Work instruction: A single number is all that's needed: how many lines in the data contain the string "computer".

Dataset entries
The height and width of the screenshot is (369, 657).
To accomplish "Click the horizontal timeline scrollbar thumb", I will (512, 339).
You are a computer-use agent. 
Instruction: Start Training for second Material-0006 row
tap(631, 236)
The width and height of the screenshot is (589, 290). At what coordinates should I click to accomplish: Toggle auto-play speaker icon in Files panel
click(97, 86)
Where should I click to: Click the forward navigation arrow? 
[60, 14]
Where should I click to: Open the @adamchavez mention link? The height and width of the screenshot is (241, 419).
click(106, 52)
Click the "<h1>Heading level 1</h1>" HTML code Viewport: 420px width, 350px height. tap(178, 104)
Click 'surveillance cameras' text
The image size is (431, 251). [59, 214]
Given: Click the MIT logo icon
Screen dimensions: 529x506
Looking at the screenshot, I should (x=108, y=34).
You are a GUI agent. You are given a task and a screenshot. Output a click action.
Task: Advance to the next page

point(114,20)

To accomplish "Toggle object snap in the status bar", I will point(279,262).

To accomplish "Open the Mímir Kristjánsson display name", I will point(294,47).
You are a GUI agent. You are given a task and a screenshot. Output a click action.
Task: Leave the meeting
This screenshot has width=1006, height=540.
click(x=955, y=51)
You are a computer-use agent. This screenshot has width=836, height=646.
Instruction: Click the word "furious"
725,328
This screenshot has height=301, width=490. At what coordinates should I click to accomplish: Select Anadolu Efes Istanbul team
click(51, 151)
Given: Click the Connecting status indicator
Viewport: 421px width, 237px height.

Task solution: 2